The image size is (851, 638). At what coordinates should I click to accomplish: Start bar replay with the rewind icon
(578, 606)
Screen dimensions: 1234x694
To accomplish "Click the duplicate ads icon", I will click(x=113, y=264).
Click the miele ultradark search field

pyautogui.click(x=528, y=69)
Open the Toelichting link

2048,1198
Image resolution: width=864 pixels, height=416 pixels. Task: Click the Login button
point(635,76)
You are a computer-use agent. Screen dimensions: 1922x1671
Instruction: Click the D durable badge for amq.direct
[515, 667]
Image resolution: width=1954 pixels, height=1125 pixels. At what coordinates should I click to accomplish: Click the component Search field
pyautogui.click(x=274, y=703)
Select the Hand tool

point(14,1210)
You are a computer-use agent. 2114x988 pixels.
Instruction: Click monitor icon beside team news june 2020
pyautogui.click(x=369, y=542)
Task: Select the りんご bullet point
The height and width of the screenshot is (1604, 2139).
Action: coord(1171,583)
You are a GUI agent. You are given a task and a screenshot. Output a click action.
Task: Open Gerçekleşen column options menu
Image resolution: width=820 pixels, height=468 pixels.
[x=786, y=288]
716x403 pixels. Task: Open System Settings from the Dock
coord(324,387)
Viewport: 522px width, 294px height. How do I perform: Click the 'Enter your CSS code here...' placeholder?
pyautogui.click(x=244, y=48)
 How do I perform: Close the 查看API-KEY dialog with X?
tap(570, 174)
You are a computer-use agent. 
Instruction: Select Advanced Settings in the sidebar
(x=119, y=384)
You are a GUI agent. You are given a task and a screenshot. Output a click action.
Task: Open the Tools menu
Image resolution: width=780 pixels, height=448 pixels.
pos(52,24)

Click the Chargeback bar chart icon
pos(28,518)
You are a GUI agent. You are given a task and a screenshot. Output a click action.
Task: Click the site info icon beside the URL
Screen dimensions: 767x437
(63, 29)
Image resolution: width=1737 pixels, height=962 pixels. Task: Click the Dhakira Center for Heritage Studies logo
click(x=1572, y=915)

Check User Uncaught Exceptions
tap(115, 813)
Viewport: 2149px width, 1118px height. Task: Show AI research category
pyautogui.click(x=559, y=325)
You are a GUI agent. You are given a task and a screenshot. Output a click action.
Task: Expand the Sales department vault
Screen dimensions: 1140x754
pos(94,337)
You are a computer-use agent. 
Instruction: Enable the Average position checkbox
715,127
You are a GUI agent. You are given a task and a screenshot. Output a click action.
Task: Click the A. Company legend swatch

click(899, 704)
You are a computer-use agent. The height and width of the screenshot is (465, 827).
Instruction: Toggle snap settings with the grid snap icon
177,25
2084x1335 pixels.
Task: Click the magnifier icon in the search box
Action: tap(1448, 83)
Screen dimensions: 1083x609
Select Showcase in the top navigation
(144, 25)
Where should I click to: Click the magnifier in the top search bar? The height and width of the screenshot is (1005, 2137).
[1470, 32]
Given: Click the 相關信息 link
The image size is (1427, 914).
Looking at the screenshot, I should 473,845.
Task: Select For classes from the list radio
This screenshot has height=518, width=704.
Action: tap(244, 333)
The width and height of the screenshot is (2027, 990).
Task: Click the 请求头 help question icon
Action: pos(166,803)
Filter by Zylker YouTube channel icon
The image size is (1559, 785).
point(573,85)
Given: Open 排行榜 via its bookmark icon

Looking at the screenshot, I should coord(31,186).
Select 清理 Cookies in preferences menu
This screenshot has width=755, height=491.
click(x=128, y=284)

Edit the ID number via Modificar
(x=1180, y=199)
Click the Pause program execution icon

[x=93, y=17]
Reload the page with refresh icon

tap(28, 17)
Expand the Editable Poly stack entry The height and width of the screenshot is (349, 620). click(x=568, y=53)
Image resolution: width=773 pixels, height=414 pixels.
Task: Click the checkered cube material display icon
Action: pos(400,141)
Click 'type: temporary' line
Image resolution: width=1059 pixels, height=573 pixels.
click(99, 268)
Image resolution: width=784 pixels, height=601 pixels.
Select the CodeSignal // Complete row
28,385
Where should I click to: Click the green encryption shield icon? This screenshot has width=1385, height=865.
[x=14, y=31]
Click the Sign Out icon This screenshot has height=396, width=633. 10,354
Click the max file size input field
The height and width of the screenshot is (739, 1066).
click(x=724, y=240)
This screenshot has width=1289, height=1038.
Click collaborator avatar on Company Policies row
*****
What is expected
Please reproduce the records above in their entirety, exactly as given.

The answer
The image size is (851, 638). At what coordinates should I click to accomplish: Start bar replay with the rewind icon
(578, 606)
Screen dimensions: 1234x694
To accomplish "Click the duplicate ads icon", I will click(x=113, y=264).
Click the miele ultradark search field

pyautogui.click(x=528, y=69)
Open the Toelichting link

2048,1198
Image resolution: width=864 pixels, height=416 pixels. Task: Click the Login button
point(635,76)
You are a computer-use agent. Screen dimensions: 1922x1671
Instruction: Click the D durable badge for amq.direct
[515, 667]
Image resolution: width=1954 pixels, height=1125 pixels. At what coordinates should I click to accomplish: Click the component Search field
pyautogui.click(x=274, y=703)
Select the Hand tool

point(14,1210)
You are a computer-use agent. 2114x988 pixels.
Instruction: Click monitor icon beside team news june 2020
pyautogui.click(x=369, y=542)
Task: Select the りんご bullet point
The height and width of the screenshot is (1604, 2139).
Action: coord(1171,583)
You are a GUI agent. You are given a task and a screenshot. Output a click action.
Task: Open Gerçekleşen column options menu
Image resolution: width=820 pixels, height=468 pixels.
[x=786, y=288]
716x403 pixels. Task: Open System Settings from the Dock
coord(324,387)
Viewport: 522px width, 294px height. How do I perform: Click the 'Enter your CSS code here...' placeholder?
pyautogui.click(x=244, y=48)
 How do I perform: Close the 查看API-KEY dialog with X?
tap(570, 174)
You are a computer-use agent. 
Instruction: Select Advanced Settings in the sidebar
(x=119, y=384)
You are a GUI agent. You are given a task and a screenshot. Output a click action.
Task: Open the Tools menu
Image resolution: width=780 pixels, height=448 pixels.
pos(52,24)

Click the Chargeback bar chart icon
pos(28,518)
You are a GUI agent. You are given a task and a screenshot. Output a click action.
Task: Click the site info icon beside the URL
Screen dimensions: 767x437
(63, 29)
Image resolution: width=1737 pixels, height=962 pixels. Task: Click the Dhakira Center for Heritage Studies logo
click(x=1572, y=915)

Check User Uncaught Exceptions
tap(115, 813)
Viewport: 2149px width, 1118px height. Task: Show AI research category
pyautogui.click(x=559, y=325)
You are a GUI agent. You are given a task and a screenshot. Output a click action.
Task: Expand the Sales department vault
Screen dimensions: 1140x754
pos(94,337)
You are a computer-use agent. 
Instruction: Enable the Average position checkbox
715,127
You are a GUI agent. You are given a task and a screenshot. Output a click action.
Task: Click the A. Company legend swatch

click(899, 704)
You are a computer-use agent. The height and width of the screenshot is (465, 827).
Instruction: Toggle snap settings with the grid snap icon
177,25
2084x1335 pixels.
Task: Click the magnifier icon in the search box
Action: tap(1448, 83)
Screen dimensions: 1083x609
Select Showcase in the top navigation
(144, 25)
Where should I click to: Click the magnifier in the top search bar? The height and width of the screenshot is (1005, 2137).
[1470, 32]
Given: Click the 相關信息 link
The image size is (1427, 914).
Looking at the screenshot, I should 473,845.
Task: Select For classes from the list radio
This screenshot has height=518, width=704.
Action: tap(244, 333)
The width and height of the screenshot is (2027, 990).
Task: Click the 请求头 help question icon
Action: pos(166,803)
Filter by Zylker YouTube channel icon
The image size is (1559, 785).
point(573,85)
Given: Open 排行榜 via its bookmark icon

Looking at the screenshot, I should coord(31,186).
Select 清理 Cookies in preferences menu
This screenshot has width=755, height=491.
click(x=128, y=284)

Edit the ID number via Modificar
(x=1180, y=199)
Click the Pause program execution icon

[x=93, y=17]
Reload the page with refresh icon

tap(28, 17)
Expand the Editable Poly stack entry The height and width of the screenshot is (349, 620). click(x=568, y=53)
Image resolution: width=773 pixels, height=414 pixels.
Task: Click the checkered cube material display icon
Action: pos(400,141)
Click 'type: temporary' line
Image resolution: width=1059 pixels, height=573 pixels.
click(99, 268)
Image resolution: width=784 pixels, height=601 pixels.
Select the CodeSignal // Complete row
28,385
Where should I click to: Click the green encryption shield icon? This screenshot has width=1385, height=865.
[x=14, y=31]
Click the Sign Out icon This screenshot has height=396, width=633. 10,354
Click the max file size input field
The height and width of the screenshot is (739, 1066).
click(x=724, y=240)
This screenshot has width=1289, height=1038.
Click collaborator avatar on Company Policies row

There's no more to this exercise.